One element of Devi's story that stuck out at me was the idea of a women's identity being formed by her motherhood. In the very first paragraph, Devi writes that "Jashoda was a mother by profession" (222).  The idea of someone being a mother by profession seems very limiting.  Why does motherhood need to be a profession?  It is true that there are many women who want to stay home and be a mother, which is a completely acceptable choice.  But women can have other professions besides being a mother.  

In discussing the effect that a liberal journal would have on the women of the town, Kangali says that "'the moment wife, or mother, or sister reads that paper...she'll say 'I'm a woman!  Not a mother, not a sister, not a wife'" (230).  I believe that this was one of the basic beliefs of second wave feminism, the idea that women did not need to stay home and take care of the kids, that they had worth outside of the house.  However, one of the challenges of a modern feminism, and a new definition of feminism, is making it okay to stay home as a mother, just as it is okay to work outside of the house.  I feel like this is often a challenge that is raised at women's colleges, where women are trained to go out into the world.  Can a women be progressive, liberal, and feminist and still be a mother and stay in the home?
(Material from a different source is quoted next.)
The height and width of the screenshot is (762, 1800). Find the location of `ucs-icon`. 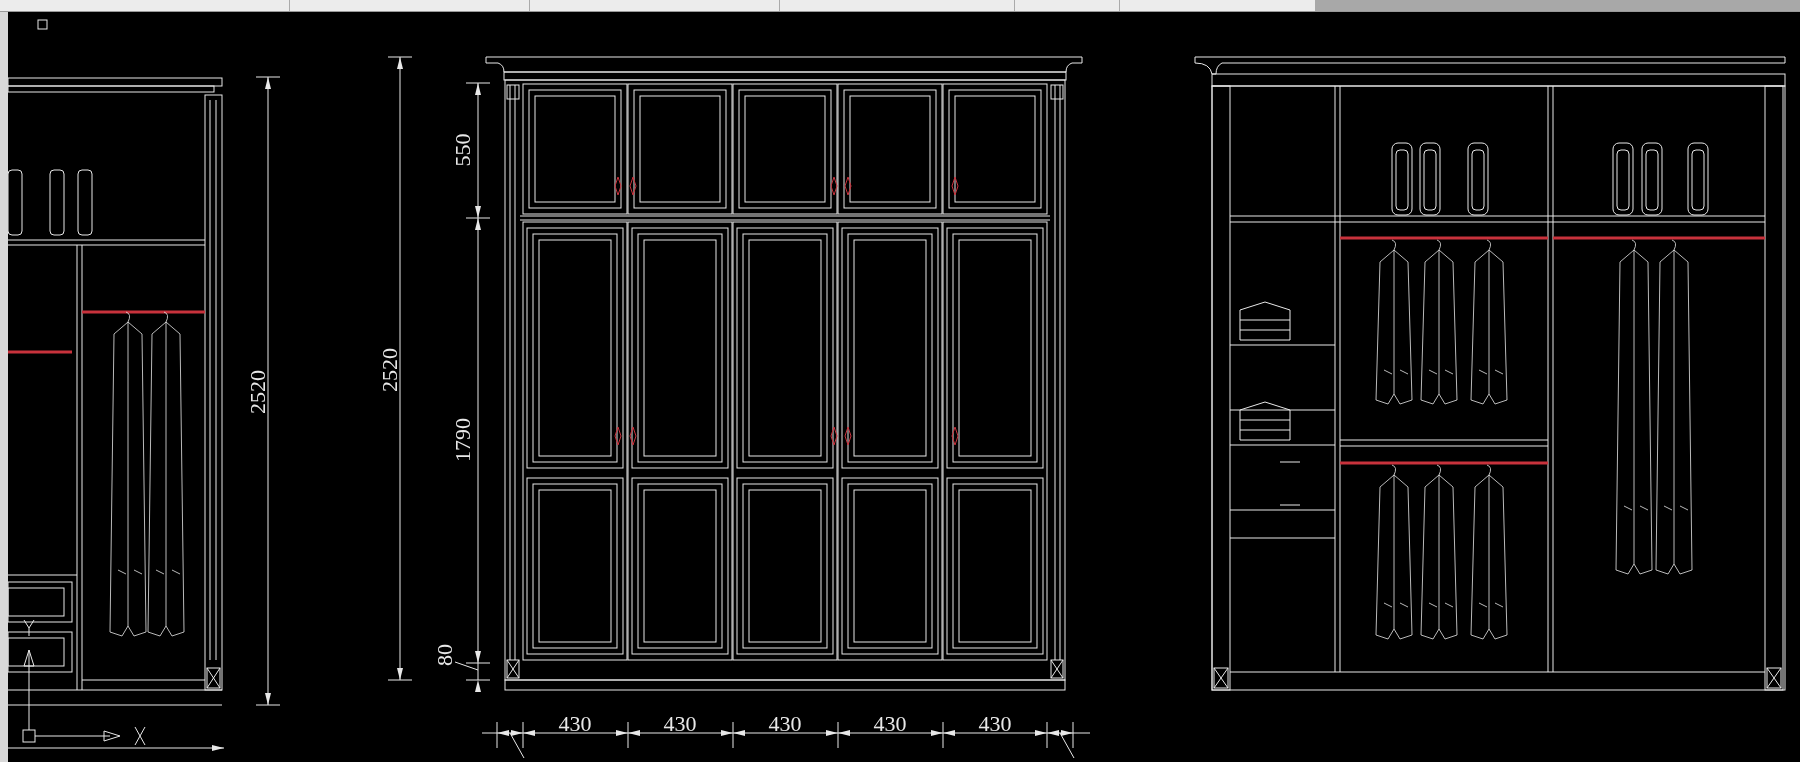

One idea for a text that we could read is Middlemarch, as we discussed it in the begining of the course with regards to Middlesex.  I would also be interested in reading some theory, both dealing with &quot;traditional&quot; feminism, and ways to define new feminism - although I realize that this is a lot of what we have been doing.

On a completely different note, I just watched the movie of Persepolis and would highly recommend it. 

jlustick's picture

Text Ideas

Two ideas for the course's additional text...

1. Reading Lolita in Tehran by Azar Nafisi, which I have not read but is on my "To Read" list. This text would be interesting from several perspectives... it's about women using education to subvert a regime that represses women. These women are creating their own education, rather than accepting the one given to them by men. This idea connects to our discussion at the beginning of the course about the importance of women's education for feminists (i.e. our Three Guineas class). Also, this book exhibits a blending of genres, which is something that we have also touched on in discussion but not fully examined. In addition, the book discusses canonical texts by Fitzgerald, Austen, etc., and it would be intersting to see how their literary analysis compares to our own, Western feminist approach.

2. the film Born into Brothels- as I mentioned in class, this is a documentary that primarily focuses on the lives of children born into Calcutta's red light district. I thought this film was extremely well done- beautiful, moving, enlightening, etc.- and relevant to the class in many regards. First and foremost, during the beginning of the course, we discussed the idea of "child care" as being part of feminism, yet the idea of children is not something that we've returned to. This book might allow us to examine the way in which feminism can apply to the lives of children.

 

also, just as a note, The Handmaid's Tale sounds good.

anorton's picture

Reading suggestions

There are some texts that I consider to be fairly canonical because I've had to read them, or their authors, for various classes: Chopin's The Awakening; Austen's Pride & Prejudice; anything by Willa Cather, or by Virginia Woolf, if we want to revisit her. There's also The Handmaid's Tale, by Margaret Atwood. Un Lun Dun and the books in the His Dark Materials trilogy are all young adult fantasy novels written by men that feature female heroines; it might be interesting to look at portrayals of girls in male-authored texts. Un Lun Dun (by China Miéville) is very funny and would be a light-hearted way to end the semester. On the other hand, Caryl Churchill's Cloud 9 (a play) does some very interesting things with gender/sexuality/identity that might be a nice culminationto the course.

That's all I've come up with from scanning my library, but I'll post again if I think of others.

sarina's picture

I've wanted to read The

I've wanted to read The Handmaid's Tale, by Margaret Atwood for some time now. It looks like a really interesting book.